Exercise objective: Print every line below. Match each one exactly.

Records shown:
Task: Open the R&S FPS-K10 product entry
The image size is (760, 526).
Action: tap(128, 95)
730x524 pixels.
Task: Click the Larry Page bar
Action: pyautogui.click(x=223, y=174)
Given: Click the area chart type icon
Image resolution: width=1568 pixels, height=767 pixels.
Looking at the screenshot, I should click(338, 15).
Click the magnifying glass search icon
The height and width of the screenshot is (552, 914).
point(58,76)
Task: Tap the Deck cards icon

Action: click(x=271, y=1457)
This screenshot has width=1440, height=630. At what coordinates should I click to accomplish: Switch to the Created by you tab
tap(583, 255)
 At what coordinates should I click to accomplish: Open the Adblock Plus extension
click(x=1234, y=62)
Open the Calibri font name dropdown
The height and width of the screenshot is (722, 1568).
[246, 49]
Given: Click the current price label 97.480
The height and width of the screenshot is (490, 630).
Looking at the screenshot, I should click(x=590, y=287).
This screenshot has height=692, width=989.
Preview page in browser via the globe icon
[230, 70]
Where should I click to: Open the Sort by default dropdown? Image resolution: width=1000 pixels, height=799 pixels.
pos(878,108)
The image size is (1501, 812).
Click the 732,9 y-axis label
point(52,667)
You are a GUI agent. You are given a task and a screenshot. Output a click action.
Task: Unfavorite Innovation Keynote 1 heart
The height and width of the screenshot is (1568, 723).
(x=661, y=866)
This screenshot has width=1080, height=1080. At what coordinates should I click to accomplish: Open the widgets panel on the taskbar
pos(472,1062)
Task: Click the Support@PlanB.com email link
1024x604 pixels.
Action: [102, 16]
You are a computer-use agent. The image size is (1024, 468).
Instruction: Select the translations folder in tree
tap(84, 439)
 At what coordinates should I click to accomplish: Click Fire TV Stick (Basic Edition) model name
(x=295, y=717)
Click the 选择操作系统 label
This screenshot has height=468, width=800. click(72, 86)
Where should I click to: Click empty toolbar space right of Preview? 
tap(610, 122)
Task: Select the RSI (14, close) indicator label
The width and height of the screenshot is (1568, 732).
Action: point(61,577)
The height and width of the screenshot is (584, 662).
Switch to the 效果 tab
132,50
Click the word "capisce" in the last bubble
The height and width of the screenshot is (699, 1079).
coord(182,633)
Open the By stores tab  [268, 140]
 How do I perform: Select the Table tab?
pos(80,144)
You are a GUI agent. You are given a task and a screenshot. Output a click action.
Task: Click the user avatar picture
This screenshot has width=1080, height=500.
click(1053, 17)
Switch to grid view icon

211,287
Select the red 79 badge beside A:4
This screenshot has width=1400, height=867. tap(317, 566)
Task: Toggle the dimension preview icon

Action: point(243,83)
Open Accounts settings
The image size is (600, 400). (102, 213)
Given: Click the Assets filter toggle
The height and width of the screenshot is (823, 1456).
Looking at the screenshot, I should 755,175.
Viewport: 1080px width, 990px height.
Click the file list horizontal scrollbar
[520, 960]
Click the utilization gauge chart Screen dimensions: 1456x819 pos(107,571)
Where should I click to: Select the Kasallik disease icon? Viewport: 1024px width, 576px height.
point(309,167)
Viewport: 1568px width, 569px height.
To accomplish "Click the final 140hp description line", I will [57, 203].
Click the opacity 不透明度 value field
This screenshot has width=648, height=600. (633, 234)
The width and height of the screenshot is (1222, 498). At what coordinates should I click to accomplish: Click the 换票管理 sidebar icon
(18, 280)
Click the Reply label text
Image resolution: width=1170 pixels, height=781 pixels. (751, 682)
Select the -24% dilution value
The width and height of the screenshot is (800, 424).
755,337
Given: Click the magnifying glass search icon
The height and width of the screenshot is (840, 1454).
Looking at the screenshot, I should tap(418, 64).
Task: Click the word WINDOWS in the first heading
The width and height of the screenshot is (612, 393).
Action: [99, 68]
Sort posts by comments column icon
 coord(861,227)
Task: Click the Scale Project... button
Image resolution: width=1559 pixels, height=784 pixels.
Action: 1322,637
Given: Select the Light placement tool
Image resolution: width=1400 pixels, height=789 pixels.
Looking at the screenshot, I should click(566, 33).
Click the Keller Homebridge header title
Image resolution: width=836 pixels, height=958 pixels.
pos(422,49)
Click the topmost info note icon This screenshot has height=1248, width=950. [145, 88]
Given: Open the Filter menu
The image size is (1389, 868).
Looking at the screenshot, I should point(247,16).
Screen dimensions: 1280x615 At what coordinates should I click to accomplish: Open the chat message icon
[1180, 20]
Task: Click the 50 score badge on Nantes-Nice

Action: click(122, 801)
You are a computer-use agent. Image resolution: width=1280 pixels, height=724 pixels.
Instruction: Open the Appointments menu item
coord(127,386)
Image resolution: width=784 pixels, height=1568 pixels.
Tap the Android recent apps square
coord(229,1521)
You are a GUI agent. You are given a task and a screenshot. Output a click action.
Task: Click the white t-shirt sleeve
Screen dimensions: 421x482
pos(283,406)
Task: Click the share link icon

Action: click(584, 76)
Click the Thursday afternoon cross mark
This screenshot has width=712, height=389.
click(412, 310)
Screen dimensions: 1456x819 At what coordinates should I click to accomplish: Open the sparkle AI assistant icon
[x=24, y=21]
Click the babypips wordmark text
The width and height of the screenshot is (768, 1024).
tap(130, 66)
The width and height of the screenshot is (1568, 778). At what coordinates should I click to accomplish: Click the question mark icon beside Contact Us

Output for this exercise:
Task: Open the R&S FPS-K10 product entry
The image size is (760, 526).
Action: tap(128, 95)
730x524 pixels.
Task: Click the Larry Page bar
Action: pyautogui.click(x=223, y=174)
Given: Click the area chart type icon
Image resolution: width=1568 pixels, height=767 pixels.
Looking at the screenshot, I should click(338, 15).
Click the magnifying glass search icon
The height and width of the screenshot is (552, 914).
point(58,76)
Task: Tap the Deck cards icon

Action: click(x=271, y=1457)
This screenshot has width=1440, height=630. At what coordinates should I click to accomplish: Switch to the Created by you tab
tap(583, 255)
 At what coordinates should I click to accomplish: Open the Adblock Plus extension
click(x=1234, y=62)
Open the Calibri font name dropdown
The height and width of the screenshot is (722, 1568).
[246, 49]
Given: Click the current price label 97.480
The height and width of the screenshot is (490, 630).
Looking at the screenshot, I should click(x=590, y=287).
This screenshot has height=692, width=989.
Preview page in browser via the globe icon
[230, 70]
Where should I click to: Open the Sort by default dropdown? Image resolution: width=1000 pixels, height=799 pixels.
pos(878,108)
The image size is (1501, 812).
Click the 732,9 y-axis label
point(52,667)
You are a GUI agent. You are given a task and a screenshot. Output a click action.
Task: Unfavorite Innovation Keynote 1 heart
The height and width of the screenshot is (1568, 723).
(x=661, y=866)
This screenshot has width=1080, height=1080. At what coordinates should I click to accomplish: Open the widgets panel on the taskbar
pos(472,1062)
Task: Click the Support@PlanB.com email link
1024x604 pixels.
Action: [102, 16]
You are a computer-use agent. The image size is (1024, 468).
Instruction: Select the translations folder in tree
tap(84, 439)
 At what coordinates should I click to accomplish: Click Fire TV Stick (Basic Edition) model name
(x=295, y=717)
Click the 选择操作系统 label
This screenshot has height=468, width=800. click(72, 86)
Where should I click to: Click empty toolbar space right of Preview? 
tap(610, 122)
Task: Select the RSI (14, close) indicator label
The width and height of the screenshot is (1568, 732).
Action: point(61,577)
The height and width of the screenshot is (584, 662).
Switch to the 效果 tab
132,50
Click the word "capisce" in the last bubble
The height and width of the screenshot is (699, 1079).
coord(182,633)
Open the By stores tab  [268, 140]
 How do I perform: Select the Table tab?
pos(80,144)
You are a GUI agent. You are given a task and a screenshot. Output a click action.
Task: Click the user avatar picture
This screenshot has width=1080, height=500.
click(1053, 17)
Switch to grid view icon

211,287
Select the red 79 badge beside A:4
This screenshot has width=1400, height=867. tap(317, 566)
Task: Toggle the dimension preview icon

Action: point(243,83)
Open Accounts settings
The image size is (600, 400). (102, 213)
Given: Click the Assets filter toggle
The height and width of the screenshot is (823, 1456).
Looking at the screenshot, I should 755,175.
Viewport: 1080px width, 990px height.
Click the file list horizontal scrollbar
[520, 960]
Click the utilization gauge chart Screen dimensions: 1456x819 pos(107,571)
Where should I click to: Select the Kasallik disease icon? Viewport: 1024px width, 576px height.
point(309,167)
Viewport: 1568px width, 569px height.
To accomplish "Click the final 140hp description line", I will [57, 203].
Click the opacity 不透明度 value field
This screenshot has width=648, height=600. (633, 234)
The width and height of the screenshot is (1222, 498). At what coordinates should I click to accomplish: Click the 换票管理 sidebar icon
(18, 280)
Click the Reply label text
Image resolution: width=1170 pixels, height=781 pixels. (751, 682)
Select the -24% dilution value
The width and height of the screenshot is (800, 424).
755,337
Given: Click the magnifying glass search icon
The height and width of the screenshot is (840, 1454).
Looking at the screenshot, I should tap(418, 64).
Task: Click the word WINDOWS in the first heading
The width and height of the screenshot is (612, 393).
Action: [99, 68]
Sort posts by comments column icon
 coord(861,227)
Task: Click the Scale Project... button
Image resolution: width=1559 pixels, height=784 pixels.
Action: 1322,637
Given: Select the Light placement tool
Image resolution: width=1400 pixels, height=789 pixels.
Looking at the screenshot, I should click(566, 33).
Click the Keller Homebridge header title
Image resolution: width=836 pixels, height=958 pixels.
pos(422,49)
Click the topmost info note icon This screenshot has height=1248, width=950. [145, 88]
Given: Open the Filter menu
The image size is (1389, 868).
Looking at the screenshot, I should point(247,16).
Screen dimensions: 1280x615 At what coordinates should I click to accomplish: Open the chat message icon
[1180, 20]
Task: Click the 50 score badge on Nantes-Nice

Action: click(122, 801)
You are a computer-use agent. Image resolution: width=1280 pixels, height=724 pixels.
Instruction: Open the Appointments menu item
coord(127,386)
Image resolution: width=784 pixels, height=1568 pixels.
Tap the Android recent apps square
coord(229,1521)
You are a GUI agent. You are given a task and a screenshot. Output a click action.
Task: Click the white t-shirt sleeve
Screen dimensions: 421x482
pos(283,406)
Task: Click the share link icon

Action: click(584, 76)
Click the Thursday afternoon cross mark
This screenshot has width=712, height=389.
click(412, 310)
Screen dimensions: 1456x819 At what coordinates should I click to accomplish: Open the sparkle AI assistant icon
[x=24, y=21]
Click the babypips wordmark text
The width and height of the screenshot is (768, 1024).
tap(130, 66)
The width and height of the screenshot is (1568, 778). At what coordinates should I click to accomplish: Click the question mark icon beside Contact Us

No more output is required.